WORK REQUEST:
Please repeat exactly the lines below from the one containing "Click the zoom out magnifier icon" down to the one containing "Task: Click the YTD column header", both included, and nothing else.
::: GIVEN RECORDS
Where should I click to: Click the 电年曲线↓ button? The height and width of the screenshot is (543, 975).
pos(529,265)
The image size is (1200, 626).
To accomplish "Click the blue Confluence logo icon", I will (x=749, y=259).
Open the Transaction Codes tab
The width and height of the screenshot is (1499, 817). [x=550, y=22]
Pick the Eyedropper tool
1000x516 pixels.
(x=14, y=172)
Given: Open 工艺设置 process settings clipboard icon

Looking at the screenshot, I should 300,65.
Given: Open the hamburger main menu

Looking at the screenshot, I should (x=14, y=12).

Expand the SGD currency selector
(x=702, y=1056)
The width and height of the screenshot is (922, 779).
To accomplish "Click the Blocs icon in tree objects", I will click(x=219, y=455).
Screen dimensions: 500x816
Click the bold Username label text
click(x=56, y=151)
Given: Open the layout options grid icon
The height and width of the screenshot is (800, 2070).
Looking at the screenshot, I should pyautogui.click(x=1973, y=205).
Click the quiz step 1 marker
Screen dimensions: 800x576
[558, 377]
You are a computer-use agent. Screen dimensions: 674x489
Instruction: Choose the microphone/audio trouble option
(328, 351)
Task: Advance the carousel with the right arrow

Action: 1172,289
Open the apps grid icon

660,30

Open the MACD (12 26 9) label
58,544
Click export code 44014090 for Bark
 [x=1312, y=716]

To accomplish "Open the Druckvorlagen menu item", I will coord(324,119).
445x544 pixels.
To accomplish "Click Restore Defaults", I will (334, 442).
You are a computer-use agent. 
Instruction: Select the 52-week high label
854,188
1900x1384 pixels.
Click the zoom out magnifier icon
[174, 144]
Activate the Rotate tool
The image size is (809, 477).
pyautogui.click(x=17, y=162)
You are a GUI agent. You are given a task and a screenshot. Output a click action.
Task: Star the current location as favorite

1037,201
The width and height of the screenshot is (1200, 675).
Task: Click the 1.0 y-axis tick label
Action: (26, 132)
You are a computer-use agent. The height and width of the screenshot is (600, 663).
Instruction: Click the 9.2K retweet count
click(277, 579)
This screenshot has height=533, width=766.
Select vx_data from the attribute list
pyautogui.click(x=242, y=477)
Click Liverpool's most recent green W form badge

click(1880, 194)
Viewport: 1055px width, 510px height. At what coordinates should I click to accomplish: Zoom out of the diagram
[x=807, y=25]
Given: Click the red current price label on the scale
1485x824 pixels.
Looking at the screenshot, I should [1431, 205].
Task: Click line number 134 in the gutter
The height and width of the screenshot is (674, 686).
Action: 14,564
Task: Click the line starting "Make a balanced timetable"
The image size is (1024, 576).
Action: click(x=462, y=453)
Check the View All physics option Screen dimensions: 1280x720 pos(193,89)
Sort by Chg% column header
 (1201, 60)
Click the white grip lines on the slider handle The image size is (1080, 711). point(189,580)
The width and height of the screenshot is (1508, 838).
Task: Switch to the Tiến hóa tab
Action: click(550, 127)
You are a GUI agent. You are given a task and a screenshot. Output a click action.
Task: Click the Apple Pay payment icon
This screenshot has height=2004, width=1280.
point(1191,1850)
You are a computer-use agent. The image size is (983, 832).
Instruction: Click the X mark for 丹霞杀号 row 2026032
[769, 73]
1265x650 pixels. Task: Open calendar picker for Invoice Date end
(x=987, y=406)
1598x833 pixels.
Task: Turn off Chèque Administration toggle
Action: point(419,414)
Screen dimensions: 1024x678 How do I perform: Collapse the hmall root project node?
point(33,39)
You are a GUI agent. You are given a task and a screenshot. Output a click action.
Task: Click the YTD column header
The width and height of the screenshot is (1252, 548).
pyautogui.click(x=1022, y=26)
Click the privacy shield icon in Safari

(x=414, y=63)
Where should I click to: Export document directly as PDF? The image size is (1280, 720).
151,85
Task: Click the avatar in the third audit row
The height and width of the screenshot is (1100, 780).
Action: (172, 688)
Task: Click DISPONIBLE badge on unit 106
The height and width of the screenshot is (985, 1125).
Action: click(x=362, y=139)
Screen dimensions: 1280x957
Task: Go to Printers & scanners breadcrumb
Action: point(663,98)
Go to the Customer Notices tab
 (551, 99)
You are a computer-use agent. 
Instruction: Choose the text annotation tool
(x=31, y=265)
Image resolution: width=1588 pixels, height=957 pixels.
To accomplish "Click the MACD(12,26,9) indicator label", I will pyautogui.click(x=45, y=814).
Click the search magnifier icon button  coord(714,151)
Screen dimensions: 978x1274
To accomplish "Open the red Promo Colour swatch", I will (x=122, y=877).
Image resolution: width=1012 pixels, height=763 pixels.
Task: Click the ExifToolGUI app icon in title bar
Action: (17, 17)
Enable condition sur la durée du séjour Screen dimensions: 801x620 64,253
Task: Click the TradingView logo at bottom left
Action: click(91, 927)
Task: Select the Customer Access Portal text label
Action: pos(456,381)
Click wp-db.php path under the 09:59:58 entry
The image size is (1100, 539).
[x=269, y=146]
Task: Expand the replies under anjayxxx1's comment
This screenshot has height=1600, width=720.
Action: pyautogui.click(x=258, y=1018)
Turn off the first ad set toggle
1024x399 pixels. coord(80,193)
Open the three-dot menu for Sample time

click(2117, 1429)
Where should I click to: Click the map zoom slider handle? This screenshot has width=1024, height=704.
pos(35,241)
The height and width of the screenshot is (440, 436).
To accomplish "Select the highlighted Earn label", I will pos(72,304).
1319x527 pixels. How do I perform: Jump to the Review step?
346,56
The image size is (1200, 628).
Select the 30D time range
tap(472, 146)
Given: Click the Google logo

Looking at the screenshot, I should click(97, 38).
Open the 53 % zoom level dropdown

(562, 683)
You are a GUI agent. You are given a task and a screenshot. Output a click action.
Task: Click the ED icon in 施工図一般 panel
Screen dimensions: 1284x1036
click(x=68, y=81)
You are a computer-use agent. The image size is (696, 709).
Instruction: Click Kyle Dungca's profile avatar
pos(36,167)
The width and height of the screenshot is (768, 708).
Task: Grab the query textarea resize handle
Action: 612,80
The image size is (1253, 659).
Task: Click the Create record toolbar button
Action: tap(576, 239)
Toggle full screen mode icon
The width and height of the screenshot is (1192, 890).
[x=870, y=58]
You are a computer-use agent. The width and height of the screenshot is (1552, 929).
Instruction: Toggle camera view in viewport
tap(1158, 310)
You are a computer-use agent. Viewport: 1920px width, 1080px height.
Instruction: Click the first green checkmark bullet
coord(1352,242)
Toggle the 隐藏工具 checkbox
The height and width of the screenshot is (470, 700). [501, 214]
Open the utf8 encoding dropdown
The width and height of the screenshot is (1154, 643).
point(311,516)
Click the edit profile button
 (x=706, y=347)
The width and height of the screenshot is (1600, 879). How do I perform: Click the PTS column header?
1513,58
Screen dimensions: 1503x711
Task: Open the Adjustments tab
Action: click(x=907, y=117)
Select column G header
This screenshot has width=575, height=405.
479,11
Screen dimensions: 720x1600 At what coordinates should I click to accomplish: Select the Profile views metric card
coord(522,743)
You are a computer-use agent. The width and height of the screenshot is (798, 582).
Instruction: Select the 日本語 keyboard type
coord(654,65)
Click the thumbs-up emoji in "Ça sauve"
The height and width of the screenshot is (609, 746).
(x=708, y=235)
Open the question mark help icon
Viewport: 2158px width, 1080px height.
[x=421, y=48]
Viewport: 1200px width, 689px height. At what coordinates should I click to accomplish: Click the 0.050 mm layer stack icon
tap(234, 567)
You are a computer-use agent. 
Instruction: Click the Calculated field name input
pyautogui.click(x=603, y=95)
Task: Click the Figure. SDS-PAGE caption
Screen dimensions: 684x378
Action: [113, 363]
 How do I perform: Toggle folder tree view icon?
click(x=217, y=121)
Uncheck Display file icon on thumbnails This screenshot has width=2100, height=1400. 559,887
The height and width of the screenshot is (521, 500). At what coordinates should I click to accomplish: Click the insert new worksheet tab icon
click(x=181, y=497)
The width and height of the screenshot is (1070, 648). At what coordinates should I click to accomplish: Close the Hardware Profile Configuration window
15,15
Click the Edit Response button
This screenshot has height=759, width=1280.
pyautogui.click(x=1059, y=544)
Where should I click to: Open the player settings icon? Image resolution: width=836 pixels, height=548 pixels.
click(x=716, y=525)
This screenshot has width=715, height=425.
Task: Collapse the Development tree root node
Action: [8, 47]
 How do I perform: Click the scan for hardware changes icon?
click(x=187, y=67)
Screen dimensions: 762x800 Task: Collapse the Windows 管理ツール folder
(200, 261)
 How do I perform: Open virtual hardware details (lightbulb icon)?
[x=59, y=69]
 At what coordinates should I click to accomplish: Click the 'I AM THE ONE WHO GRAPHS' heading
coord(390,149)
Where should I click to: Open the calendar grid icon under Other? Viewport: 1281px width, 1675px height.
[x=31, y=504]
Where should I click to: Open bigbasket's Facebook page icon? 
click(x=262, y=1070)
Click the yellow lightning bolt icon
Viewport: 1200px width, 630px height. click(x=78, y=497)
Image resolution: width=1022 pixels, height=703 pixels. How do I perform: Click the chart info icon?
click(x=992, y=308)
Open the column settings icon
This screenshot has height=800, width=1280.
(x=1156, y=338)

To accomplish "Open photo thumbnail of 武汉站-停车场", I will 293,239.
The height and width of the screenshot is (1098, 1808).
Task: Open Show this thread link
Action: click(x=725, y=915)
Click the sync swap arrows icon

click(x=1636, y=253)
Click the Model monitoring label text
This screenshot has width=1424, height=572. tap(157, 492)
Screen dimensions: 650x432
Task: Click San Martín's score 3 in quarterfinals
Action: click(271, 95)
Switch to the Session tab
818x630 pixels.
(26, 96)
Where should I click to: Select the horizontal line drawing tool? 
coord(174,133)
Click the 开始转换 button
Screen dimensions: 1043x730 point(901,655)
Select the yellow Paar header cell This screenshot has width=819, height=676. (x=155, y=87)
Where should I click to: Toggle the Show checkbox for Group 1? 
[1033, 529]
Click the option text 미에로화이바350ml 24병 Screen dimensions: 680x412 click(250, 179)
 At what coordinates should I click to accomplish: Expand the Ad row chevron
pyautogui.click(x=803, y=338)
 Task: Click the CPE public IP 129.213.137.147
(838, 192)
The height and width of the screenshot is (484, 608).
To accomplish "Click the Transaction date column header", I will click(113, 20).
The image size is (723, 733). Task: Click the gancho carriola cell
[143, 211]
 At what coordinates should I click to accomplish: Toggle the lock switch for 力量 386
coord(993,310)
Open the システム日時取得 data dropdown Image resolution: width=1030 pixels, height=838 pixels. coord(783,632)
::::::
SOLUTION TO THIS PROBLEM:
Click the zoom out magnifier icon
[174, 144]
Activate the Rotate tool
The image size is (809, 477).
pyautogui.click(x=17, y=162)
You are a GUI agent. You are given a task and a screenshot. Output a click action.
Task: Star the current location as favorite

1037,201
The width and height of the screenshot is (1200, 675).
Task: Click the 1.0 y-axis tick label
Action: (26, 132)
You are a computer-use agent. The height and width of the screenshot is (600, 663).
Instruction: Click the 9.2K retweet count
click(277, 579)
This screenshot has height=533, width=766.
Select vx_data from the attribute list
pyautogui.click(x=242, y=477)
Click Liverpool's most recent green W form badge

click(1880, 194)
Viewport: 1055px width, 510px height. At what coordinates should I click to accomplish: Zoom out of the diagram
[x=807, y=25]
Given: Click the red current price label on the scale
1485x824 pixels.
Looking at the screenshot, I should [1431, 205].
Task: Click line number 134 in the gutter
The height and width of the screenshot is (674, 686).
Action: 14,564
Task: Click the line starting "Make a balanced timetable"
The image size is (1024, 576).
Action: click(x=462, y=453)
Check the View All physics option Screen dimensions: 1280x720 pos(193,89)
Sort by Chg% column header
 (1201, 60)
Click the white grip lines on the slider handle The image size is (1080, 711). point(189,580)
The width and height of the screenshot is (1508, 838).
Task: Switch to the Tiến hóa tab
Action: click(550, 127)
You are a GUI agent. You are given a task and a screenshot. Output a click action.
Task: Click the Apple Pay payment icon
This screenshot has height=2004, width=1280.
point(1191,1850)
You are a computer-use agent. The image size is (983, 832).
Instruction: Click the X mark for 丹霞杀号 row 2026032
[769, 73]
1265x650 pixels. Task: Open calendar picker for Invoice Date end
(x=987, y=406)
1598x833 pixels.
Task: Turn off Chèque Administration toggle
Action: point(419,414)
Screen dimensions: 1024x678 How do I perform: Collapse the hmall root project node?
point(33,39)
You are a GUI agent. You are given a task and a screenshot. Output a click action.
Task: Click the YTD column header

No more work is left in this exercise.